The new Fed Chairman sounded upbeat, pushing up expectations of four rate hikes this year. 2-year Note yields reached a new high for this cycle, the dollar is stronger and equity indices are lower across the board.

As Chinese PMI data disappoint, it would take a big surprise from US ISM data to avoid a second monthly decline in global PMI measures. That, along with falling economic surprise indices, and signs that at a global level inflationary pressures aren’t noticeably building, fuels the view that the growth spurt at the end of 2017 is now behind us. The case for fading the long-end Treasury sell-off would seem to be growing.

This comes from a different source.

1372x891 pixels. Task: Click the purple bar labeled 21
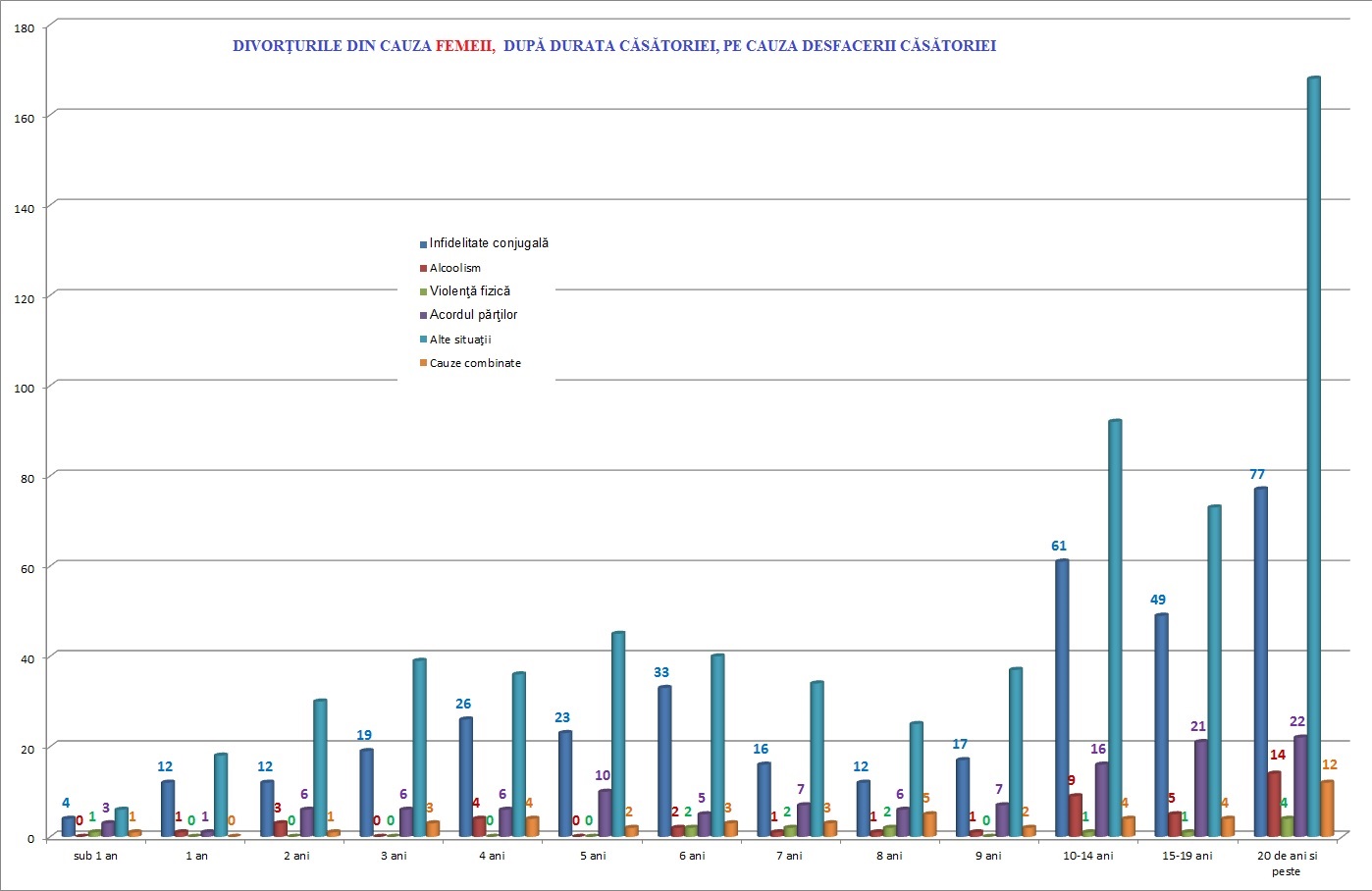tap(1200, 788)
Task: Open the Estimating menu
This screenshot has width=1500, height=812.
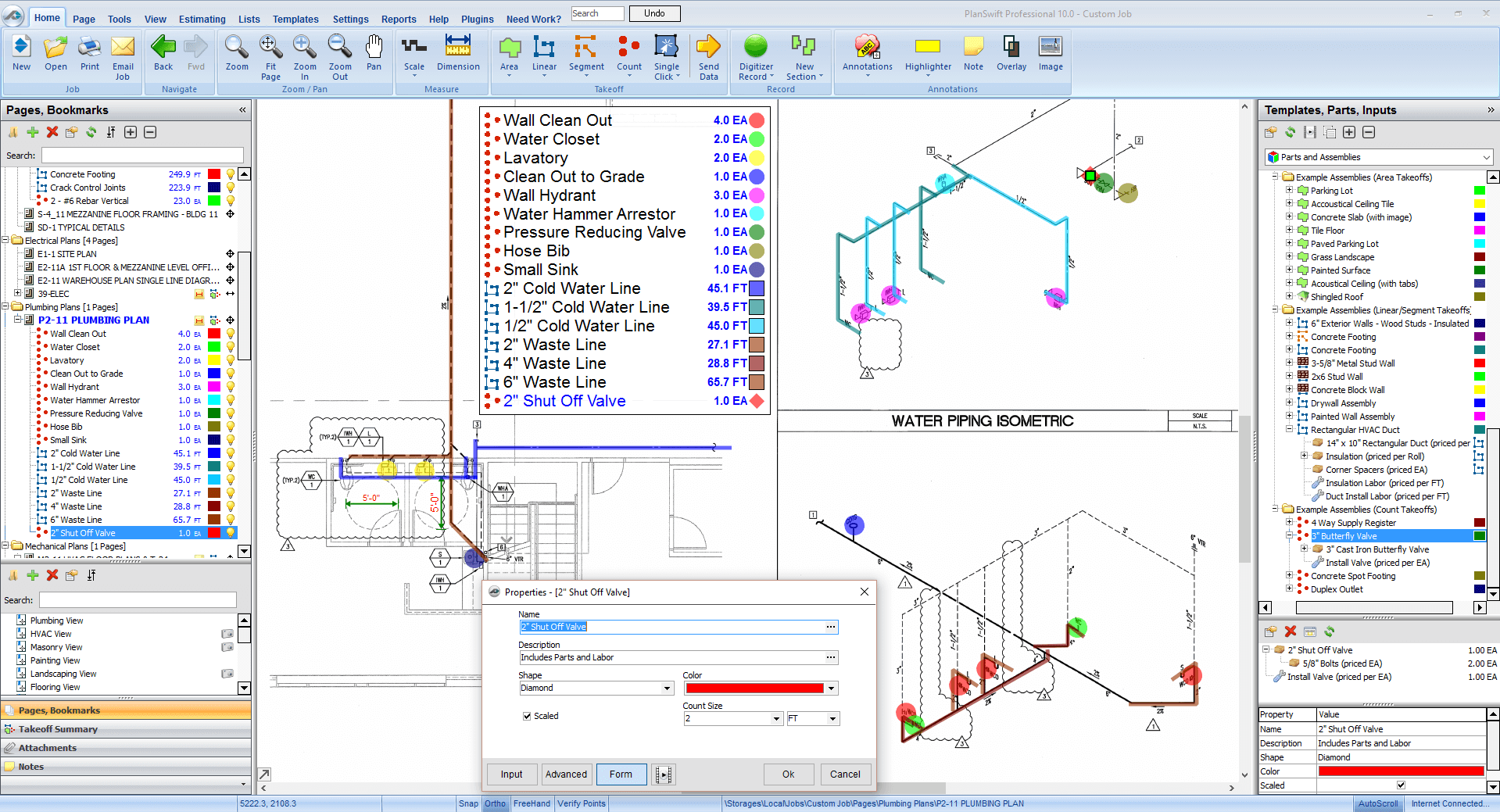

That would be more important from an FX perspective, of course, if we hadn’t just seen the collapse of yield/currency correlations. Still, there’s a reasonable chance that we now seen a peak in the T-Note/Bund yield spread, which hasn’t quite breached the late 2016 cyclical peaks. EUR/USD 1.21 is the key support level for EUR/USD at the moment and 1.23 is the barrier to further gains, so the range from which a break-out might come is getting narrow. Hopefully that promises more volatility once we do get a break. I think we break up, not down, but time will tell.

Looking at some key correlations, Juckes then notes that the yield differential correlation between the EURUSD and 10Y spreads may be broken but yield spread may turn now….

A few more disappointing data points and we will know if he is right, and if Powell will be regretting his bullish outlook in just a few weeks. With futures in the green, algos seems to already be “pricing in” that it is only a matter of time before bad news is good news (for the S&P at least) all over again.